Tuesday, April 28, 2009
Big-box retailers are an easy … target, when it comes to the window-dressing that’s often done on sustainability. “We’ve heard a lot of that … that word,” said our guide on a dazzling tour of Target’s corporate headquarters on Nicolett Mall in Minneapolis, where some 5,000 planners and others have descended for the annual American Planning Association. We were in the company’s 60-person architecture and engineering division, which if it stood alone would be the fourth largest such firm in Minnesota, after strolling through the Café Target and the art-adorned Great Hall, where pairs of employees talked earnestly on simple fabric furniture. What of the green innovations? The ubiquitous green roof, of course, skylights, recycling plastic hangers, tote bags to replace those bright white bullseye-dotted plastic bags, minimizing and decking parking, and plantings (Japanese maples, red of course, and “perennials with a neat appearance that align with Target’s brand image,” according to guidelines). Our guides were subdued about the greenest thing Target can do, which is to build or rehab in urban locations – the Minneapolis store is a nice example, with its slightly Dutch-feeling shopping-cart escalators, very well used when I was there. Depends on the cost of land, the market analysis, and whether it’s part of a development project, they said: “It has to be practical.” One factor is the delivery and handling of products in cities – from more compact loading docks to the need to move goods to multiple floors – which can raise labor costs.

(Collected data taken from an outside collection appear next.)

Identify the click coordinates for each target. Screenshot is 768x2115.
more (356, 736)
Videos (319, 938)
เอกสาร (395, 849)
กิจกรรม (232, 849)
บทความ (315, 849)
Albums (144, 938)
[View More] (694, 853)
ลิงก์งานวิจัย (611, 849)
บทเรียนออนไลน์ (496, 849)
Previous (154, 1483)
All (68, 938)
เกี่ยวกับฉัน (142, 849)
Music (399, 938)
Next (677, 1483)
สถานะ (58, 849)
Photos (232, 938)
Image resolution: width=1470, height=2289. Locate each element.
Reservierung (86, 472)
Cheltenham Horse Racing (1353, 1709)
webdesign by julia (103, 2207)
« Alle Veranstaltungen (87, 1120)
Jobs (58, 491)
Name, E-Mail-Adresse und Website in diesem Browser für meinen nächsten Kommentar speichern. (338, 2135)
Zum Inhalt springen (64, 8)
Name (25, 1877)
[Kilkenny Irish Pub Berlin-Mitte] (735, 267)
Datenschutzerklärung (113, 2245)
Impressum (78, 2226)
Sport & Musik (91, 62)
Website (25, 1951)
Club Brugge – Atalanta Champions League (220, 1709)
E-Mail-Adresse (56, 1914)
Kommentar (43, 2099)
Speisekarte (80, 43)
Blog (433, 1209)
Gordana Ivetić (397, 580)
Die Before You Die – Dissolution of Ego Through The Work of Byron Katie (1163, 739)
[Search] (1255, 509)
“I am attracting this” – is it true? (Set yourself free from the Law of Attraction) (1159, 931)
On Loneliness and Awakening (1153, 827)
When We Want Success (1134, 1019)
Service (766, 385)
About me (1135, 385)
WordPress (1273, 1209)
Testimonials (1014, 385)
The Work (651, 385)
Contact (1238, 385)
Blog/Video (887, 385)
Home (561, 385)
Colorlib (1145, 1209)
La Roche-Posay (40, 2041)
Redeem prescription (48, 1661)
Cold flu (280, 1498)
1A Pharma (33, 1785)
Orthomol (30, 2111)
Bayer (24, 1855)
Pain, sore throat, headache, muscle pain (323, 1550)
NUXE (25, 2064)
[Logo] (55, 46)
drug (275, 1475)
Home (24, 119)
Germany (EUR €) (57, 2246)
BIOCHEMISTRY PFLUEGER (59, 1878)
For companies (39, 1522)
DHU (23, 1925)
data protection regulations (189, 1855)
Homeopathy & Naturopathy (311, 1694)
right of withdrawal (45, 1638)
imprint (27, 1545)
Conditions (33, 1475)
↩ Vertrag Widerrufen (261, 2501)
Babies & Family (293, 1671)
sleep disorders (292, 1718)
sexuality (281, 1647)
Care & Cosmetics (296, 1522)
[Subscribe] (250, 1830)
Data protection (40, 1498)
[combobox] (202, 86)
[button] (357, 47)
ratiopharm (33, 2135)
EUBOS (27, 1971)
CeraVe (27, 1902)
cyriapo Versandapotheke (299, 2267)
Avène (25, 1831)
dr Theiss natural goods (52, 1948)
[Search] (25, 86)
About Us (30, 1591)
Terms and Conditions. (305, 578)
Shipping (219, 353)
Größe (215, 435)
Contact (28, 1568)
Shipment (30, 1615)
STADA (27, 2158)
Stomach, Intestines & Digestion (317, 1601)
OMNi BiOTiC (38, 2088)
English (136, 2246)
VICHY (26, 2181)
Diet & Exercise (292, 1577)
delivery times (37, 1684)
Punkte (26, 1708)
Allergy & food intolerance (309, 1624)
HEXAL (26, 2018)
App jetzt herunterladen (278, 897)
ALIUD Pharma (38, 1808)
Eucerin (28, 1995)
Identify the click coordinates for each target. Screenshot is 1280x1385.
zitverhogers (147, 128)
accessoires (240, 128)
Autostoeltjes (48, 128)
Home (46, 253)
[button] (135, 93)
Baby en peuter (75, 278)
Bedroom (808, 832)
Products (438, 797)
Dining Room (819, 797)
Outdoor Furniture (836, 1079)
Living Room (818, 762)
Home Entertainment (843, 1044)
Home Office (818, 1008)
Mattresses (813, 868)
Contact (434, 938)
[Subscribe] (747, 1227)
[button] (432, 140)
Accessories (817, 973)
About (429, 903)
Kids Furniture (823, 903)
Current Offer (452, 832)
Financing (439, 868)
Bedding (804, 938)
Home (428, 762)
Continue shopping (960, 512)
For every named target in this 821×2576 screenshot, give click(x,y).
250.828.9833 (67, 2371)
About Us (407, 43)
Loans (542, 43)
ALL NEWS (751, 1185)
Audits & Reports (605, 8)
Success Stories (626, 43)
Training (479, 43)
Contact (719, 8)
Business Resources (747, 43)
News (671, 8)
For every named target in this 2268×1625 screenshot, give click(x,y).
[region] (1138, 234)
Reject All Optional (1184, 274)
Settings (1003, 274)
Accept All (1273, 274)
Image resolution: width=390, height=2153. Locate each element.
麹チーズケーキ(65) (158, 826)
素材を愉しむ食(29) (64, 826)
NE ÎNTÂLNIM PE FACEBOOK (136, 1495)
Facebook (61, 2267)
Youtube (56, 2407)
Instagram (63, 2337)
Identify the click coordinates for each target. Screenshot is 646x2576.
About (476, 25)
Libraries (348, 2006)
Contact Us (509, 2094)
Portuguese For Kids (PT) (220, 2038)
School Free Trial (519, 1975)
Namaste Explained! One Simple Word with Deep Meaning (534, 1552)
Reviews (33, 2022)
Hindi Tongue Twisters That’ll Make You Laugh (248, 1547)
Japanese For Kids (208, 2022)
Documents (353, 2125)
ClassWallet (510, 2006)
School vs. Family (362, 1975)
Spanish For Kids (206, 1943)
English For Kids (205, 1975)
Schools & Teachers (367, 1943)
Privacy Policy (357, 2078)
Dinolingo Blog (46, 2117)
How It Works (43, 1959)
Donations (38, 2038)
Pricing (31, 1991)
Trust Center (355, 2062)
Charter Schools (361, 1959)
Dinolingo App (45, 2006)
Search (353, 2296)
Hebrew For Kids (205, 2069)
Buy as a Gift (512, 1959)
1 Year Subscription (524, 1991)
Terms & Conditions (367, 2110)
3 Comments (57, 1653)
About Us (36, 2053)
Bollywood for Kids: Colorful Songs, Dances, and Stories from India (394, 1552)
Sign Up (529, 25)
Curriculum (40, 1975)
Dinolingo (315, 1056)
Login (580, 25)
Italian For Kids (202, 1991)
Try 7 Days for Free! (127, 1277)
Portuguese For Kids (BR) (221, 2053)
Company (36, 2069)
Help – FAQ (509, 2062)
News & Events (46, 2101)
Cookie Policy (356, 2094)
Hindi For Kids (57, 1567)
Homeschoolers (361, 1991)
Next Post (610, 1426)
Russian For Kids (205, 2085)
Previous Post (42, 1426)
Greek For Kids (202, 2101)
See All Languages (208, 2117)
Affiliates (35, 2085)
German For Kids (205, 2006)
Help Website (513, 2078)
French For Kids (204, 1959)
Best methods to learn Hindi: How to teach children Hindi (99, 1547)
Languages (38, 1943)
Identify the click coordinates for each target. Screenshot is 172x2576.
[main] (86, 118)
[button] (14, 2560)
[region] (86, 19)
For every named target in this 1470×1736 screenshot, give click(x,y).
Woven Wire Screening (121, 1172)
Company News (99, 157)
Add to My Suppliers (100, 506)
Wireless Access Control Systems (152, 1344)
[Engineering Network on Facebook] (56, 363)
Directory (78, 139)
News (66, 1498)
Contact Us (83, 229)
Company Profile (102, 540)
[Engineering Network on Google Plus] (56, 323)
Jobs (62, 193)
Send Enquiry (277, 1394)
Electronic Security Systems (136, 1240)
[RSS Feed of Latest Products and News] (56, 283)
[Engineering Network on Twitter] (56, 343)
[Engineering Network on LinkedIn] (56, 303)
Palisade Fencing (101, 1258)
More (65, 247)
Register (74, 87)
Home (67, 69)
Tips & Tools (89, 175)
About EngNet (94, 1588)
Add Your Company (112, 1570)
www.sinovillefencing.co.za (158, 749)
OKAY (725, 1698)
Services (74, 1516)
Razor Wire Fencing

Over the nearly 200 projects in the works, most were conventional big buildings with big parking fields (though I did spot a nice roundabout drawn in to replace an intersection in one set of plans). The claim is that more building rehab is being done; no word on ending the practice of tear-downs after 10 years. Through a program of overhauling libraries and in other ways, Target proclaims interest in building communities. Truly harnessing its branding power could broadcast a message of green amid all that red.
Friday, April 03, 2009
Rem Koolhaas was at Harvard tonight, and did not disappoint. He was the keynote for the Ecological Urbanism conference at the Graduate School of Design, a role he confided he first thought was some kind of "cruel joke." He suggested that green sensibilities began at least with Vitruvius, and continued with Ian McHarg and Buckminster Fuller, in a co-existence of culture and nature, and the ventilating walls and other features of "tropical architecture" he learned about as a young man. He was scornful of the "apocalypitc streak" of those predicting environmental calamity, citing the Club of Rome's "Limits of Growth." Showing a collage of contemporary skylines including Dubai, London and his own CCTV building in Beijing, he acknowledged that "that's out," in terms shortcomings in green performance. But he said "our responses are not that deep, equating responsibility with literal greening" -- green roofs, lining walls with grass -- and pilloried Renzo Piano's California Academy of Sciences building in Golden Gate Park in San Francisco. Piano's defense of the grassy-knolled creation was either "outrageously innocent or deeply calculation, and probably both," he said. In a house-of-mirrors moment came when he criticized Nicolai Ouroussoff's praise of the building. A more effective approach that goes beyond "good intentions and branding," he said, was the Nordzee wind power project in The Netherlands, in combination with the harnessing of tidal and solar power southward across Europe. That was the kind of marriage of "politics and engineering" that Buckminster Fuller was getting at some 40 years ago, Koolhaas said. Fair enough. I regard Koolhaas much the way that Jane Jacobs appreciated Louis Kahn or Mies van der Rohe; the Kunsthall and Seattle Library are certainly compelling. His take on the green mandate and architecture's response was nothing if not provocative.